The 4$$^{th}$$ term of GP is 500 and its common ratio is $$\frac{1}{m}$$, $$m \in \mathbb{N}$$. Let $$S_n$$ denote the sum of the first $$n$$ terms of this GP. If $$S_6 > S_5 + 1$$ and $$S_7 < S_6 + \frac{1}{2}$$, then the number of possible values of $$m$$ is _____

The 4th term of a GP is 500 and its common ratio is $$\frac{1}{m}$$, where $$m \in \mathbb{N}$$.

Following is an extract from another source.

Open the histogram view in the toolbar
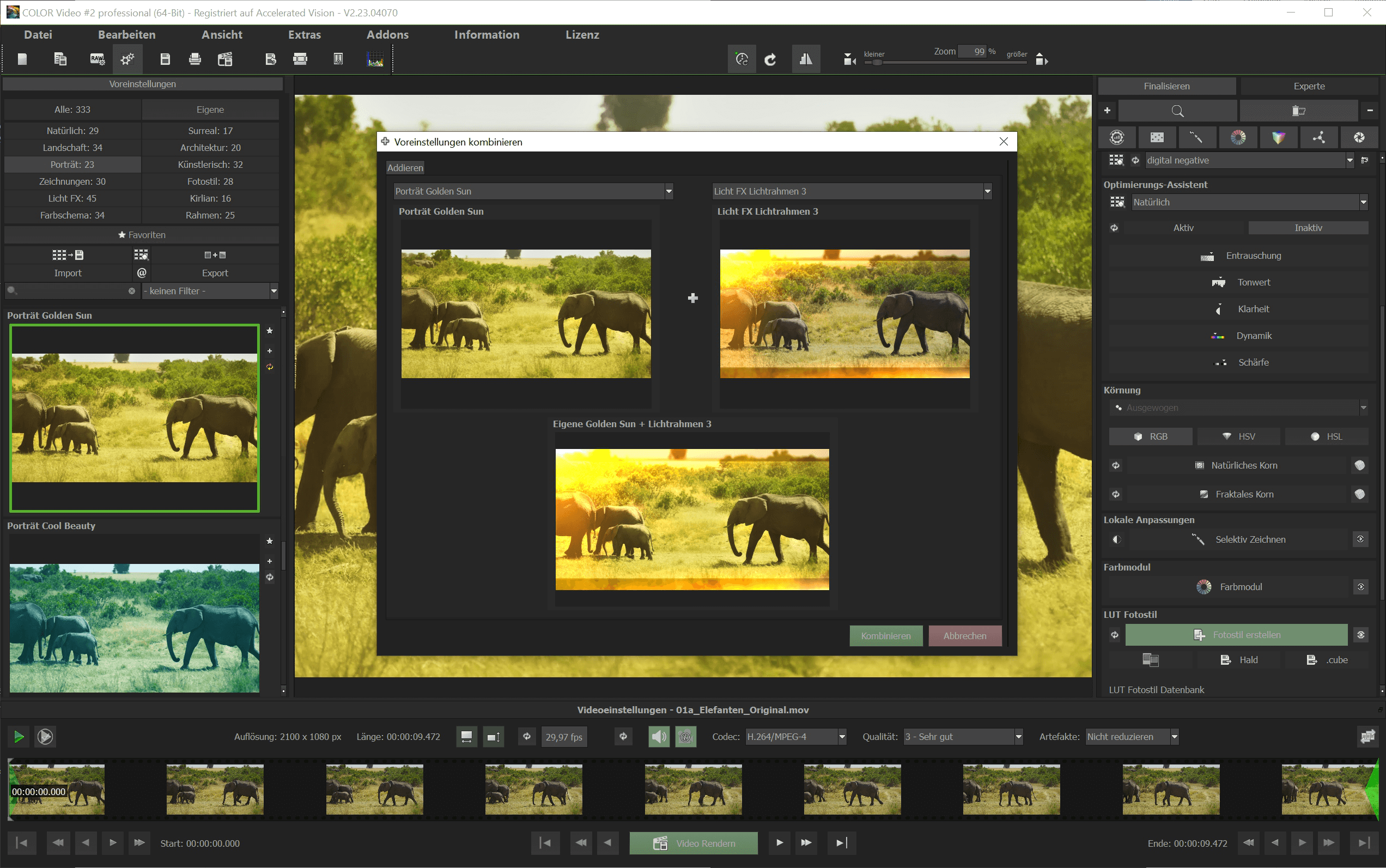click(375, 58)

The 4th term: $$ar^3 = 500$$, where $$r = \frac{1}{m}$$.

$$a \cdot \frac{1}{m^3} = 500 \implies a = 500m^3$$

Express $$S_n$$.

For a GP with $$|r| < 1$$ (since $$m \geq 2$$ as $$m \in \mathbb{N}$$ and $$r \neq 1$$):

$$S_n = a \cdot \frac{1 - r^n}{1 - r} = 500m^3 \cdot \frac{1 - (1/m)^n}{1 - 1/m}$$

Note that $$S_n - S_{n-1} = ar^{n-1}$$ (the $$n$$th term).

Condition 1: $$S_6 > S_5 + 1$$

$$S_6 - S_5 > 1$$

$$ar^5 > 1$$

$$500m^3 \cdot \frac{1}{m^5} > 1$$

$$\frac{500}{m^2} > 1$$

$$m^2 < 500$$

$$m < \sqrt{500} \approx 22.36$$

So $$m \leq 22$$.

Condition 2: $$S_7 < S_6 + \frac{1}{2}$$

$$S_7 - S_6 < \frac{1}{2}$$

$$ar^6 < \frac{1}{2}$$

$$500m^3 \cdot \frac{1}{m^6} < \frac{1}{2}$$

$$\frac{500}{m^3} < \frac{1}{2}$$

$$m^3 > 1000$$

$$m > 10$$

So $$m \geq 11$$.

We need $$m \in \mathbb{N}$$ with $$11 \leq m \leq 22$$.

The possible values are: $$m = 11, 12, 13, 14, 15, 16, 17, 18, 19, 20, 21, 22$$.

That gives us $$22 - 11 + 1 = \boxed{12}$$ possible values of $$m$$.